Ali Barakeh, chefe do Departamento de Relações Nacionais do Hamas
ISABELA STANGA / ESPECIAL PARA O CORREIO
Ualid Rabah, presidente da Federação Árabe Palestina do Brasil (Fepal), afirmou ao Correio que a guerra entre Israel e o Hamas acabará somente com a resolução definitiva da questão palestina. Para ele, uma solução pacífica somente será possível se Israel recuar o avanço militar em Gaza. Ualid ainda compara a visibilidade recebida pelo Hamas com a do partido israelense Likud, do premiê Benjamin Nenyahu. "O que o mundo acha da limpeza étnica e do fascismo de Israel?", questiona o líder da Fepal.
O senhor acredita que as negociações sobre o corredor humanitário darão certo?
O corredor humanitário é um elemento importante diante da crise, mas a discussão tem que ser maior. Deve haver desbloqueio da Faixa de Gaza, bem como o fim do assédio permanente de Israel na região. A grande questão é: em quanto tempo teremos uma nova chacina e uma nova discussão sobre um corredor humanitário? De quantas em quantas tréguas os palestinos serão dizimados? É preciso cessar a totalidade da problemática palestina. Sem isso, nós continuaremos a discutir os corredores humanitários.
O Hamas possui poder bélico para levar a guerra por mais quanto tempo?
O problema não é o Hamas, é quanto tempo Israel continuará ocupando a Palestina. Quanto tempo ele seguirá com o regime de apartheid reconhecido pela ONU e por todas as organizações de direitos humanos internacionais. Há três meses, a ONU relatou que a Faixa de Gaza é uma prisão a céu aberto. Israel deve parar.
Como o Hamas é visto pela comunidade palestina?
Nós enxergamos a Palestina como um todo. Os palestinos têm o direito de pensar como quiserem.
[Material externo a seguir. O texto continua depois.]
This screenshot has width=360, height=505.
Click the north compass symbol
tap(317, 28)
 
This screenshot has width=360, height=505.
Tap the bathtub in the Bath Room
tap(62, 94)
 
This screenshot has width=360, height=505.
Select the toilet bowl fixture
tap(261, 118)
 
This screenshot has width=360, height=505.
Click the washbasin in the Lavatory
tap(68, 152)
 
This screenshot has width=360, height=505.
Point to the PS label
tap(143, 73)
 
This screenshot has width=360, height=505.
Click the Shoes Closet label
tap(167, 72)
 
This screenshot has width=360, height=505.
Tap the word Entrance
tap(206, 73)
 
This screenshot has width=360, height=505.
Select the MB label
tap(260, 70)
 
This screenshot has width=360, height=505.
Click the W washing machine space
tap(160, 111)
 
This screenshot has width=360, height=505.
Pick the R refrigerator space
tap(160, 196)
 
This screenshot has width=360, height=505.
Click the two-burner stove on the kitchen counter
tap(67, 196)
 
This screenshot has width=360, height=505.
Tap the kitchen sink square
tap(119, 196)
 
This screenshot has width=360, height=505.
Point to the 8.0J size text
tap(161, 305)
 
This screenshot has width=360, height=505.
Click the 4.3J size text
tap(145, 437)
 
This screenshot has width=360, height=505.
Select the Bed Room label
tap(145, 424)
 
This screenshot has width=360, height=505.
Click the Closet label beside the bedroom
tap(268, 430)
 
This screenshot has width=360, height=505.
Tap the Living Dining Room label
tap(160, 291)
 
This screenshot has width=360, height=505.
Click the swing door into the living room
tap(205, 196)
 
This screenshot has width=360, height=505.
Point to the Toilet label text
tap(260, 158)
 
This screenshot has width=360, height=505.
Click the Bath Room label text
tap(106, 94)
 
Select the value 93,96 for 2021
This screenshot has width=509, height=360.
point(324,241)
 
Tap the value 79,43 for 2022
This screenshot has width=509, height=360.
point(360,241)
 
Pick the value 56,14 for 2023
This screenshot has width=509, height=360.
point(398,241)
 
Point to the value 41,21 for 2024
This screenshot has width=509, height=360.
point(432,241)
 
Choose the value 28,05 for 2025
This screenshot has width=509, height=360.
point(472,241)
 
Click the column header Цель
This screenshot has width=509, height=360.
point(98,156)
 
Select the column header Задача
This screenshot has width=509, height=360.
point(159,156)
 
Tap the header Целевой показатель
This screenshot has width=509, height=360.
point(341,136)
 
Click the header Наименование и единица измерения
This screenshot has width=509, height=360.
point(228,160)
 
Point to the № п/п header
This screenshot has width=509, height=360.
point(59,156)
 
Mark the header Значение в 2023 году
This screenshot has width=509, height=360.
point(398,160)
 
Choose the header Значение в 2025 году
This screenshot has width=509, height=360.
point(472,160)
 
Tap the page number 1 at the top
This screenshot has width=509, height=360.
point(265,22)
Nós queremos saber o que o mundo acha do Likud, o que o mundo acha da limpeza étnica e do fascismo de Israel. É isso que queremos saber.
O conflito pode ser resolvido por meio da diplomacia?
Isso foi tentado. Em 1993, os palestinos assinaram um acordo na Casa Branca que era prejudicial a eles, pois aceitaram apenas 22% do seu território histórico. A única obrigação de Israel era se retirar dos territórios palestinos. Somente haverá solução pacífica se a máquina de assassinato coletivo de Israel for contida, bem como os Estados Unidos, que, no momento, comandam o genocídio palestino.